FreeviewPlus HbbTV for Australia
November 11, 2013
By Colin Mann
In what it describes as one of the most important developments in its five year history, Australian DTT platform Freeview has announced plans to unveil the most advanced free-to-air EPG service ever seen in Australia with the launch of FreeviewPlus in the first half of 2014.
The FreeviewPlus service will provide Australian viewers with a range of features that will include a new, user-friendly EPG and, for the first time, will seamlessly deliver catch up content on TV screens.
“From next year, Australian TV viewers will be able to enjoy one of the most sophisticated and yet easy-to-use free-to-air TV services in the world,” Liz Ross, General Manager of Freeview, said.
Catch-up TV will be part of a new range of services which Freeview and the free-to-air networks will introduce next year.
“Every day 14 million Australians are tuning into live FTA TV and viewers have shown how much they love catch up services with one in four now watching catch up TV,” Ross said. “FreeviewPlus is leading the world with a complete FTA EPG experience combining broadcast TV with broadband at the simple touch of a button. This will enable networks to provide a wide range of new TV services. FreeviewPlus will be an unparalleled TV experience,” she declared.
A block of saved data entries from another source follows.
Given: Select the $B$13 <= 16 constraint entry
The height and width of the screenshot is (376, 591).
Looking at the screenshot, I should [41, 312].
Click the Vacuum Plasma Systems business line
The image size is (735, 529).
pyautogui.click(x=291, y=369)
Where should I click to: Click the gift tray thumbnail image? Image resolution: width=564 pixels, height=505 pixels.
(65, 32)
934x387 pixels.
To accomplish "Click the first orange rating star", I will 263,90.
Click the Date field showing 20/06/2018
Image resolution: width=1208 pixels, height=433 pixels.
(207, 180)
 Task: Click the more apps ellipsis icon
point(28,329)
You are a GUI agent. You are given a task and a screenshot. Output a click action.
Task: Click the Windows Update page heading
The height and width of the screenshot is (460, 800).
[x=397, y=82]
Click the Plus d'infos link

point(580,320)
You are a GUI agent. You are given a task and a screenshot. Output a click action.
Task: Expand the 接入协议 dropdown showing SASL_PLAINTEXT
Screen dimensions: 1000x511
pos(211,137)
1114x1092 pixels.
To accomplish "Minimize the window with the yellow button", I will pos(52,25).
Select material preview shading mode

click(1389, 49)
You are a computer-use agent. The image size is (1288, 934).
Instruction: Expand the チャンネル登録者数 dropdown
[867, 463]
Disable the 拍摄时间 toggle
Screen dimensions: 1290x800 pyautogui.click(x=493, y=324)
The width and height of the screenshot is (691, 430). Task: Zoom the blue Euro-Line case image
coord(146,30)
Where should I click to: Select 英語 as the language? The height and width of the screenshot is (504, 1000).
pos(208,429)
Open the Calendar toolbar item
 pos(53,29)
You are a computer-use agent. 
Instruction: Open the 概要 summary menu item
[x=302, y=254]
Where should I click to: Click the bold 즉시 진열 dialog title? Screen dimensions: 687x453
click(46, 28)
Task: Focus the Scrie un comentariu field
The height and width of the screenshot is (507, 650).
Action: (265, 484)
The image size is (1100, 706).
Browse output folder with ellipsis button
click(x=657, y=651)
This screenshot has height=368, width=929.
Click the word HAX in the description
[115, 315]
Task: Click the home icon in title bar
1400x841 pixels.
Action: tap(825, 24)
Freeview Australia – which comprises free-to-air licensees Australian Broadcasting Corporation, Special Broadcasting Service, Seven Network, Nine Network, Network Ten, Prime Media Group and Southern Cross Broadcasting – announced July 2013 that it was working with the local FTA networks and TV manufacturers on a co-ordinated launch of Hybrid Broadcast Broadband TV (HbbTV). HbbTV is a major new pan-European initiative aimed at harmonising the broadcast and broadband delivery of entertainment to the end consumer through connected TVs and set-top boxes.The Australian approach differs from its UK counterparts Freeview and YouView, with the latter developing its own proprietary open IPTV platform distinct from the more widely accepted HbbTV standard, while Freeview, despite sharing common shareholders in the BBC and ITV, sees its existence in a connected TV future as separate from YouView.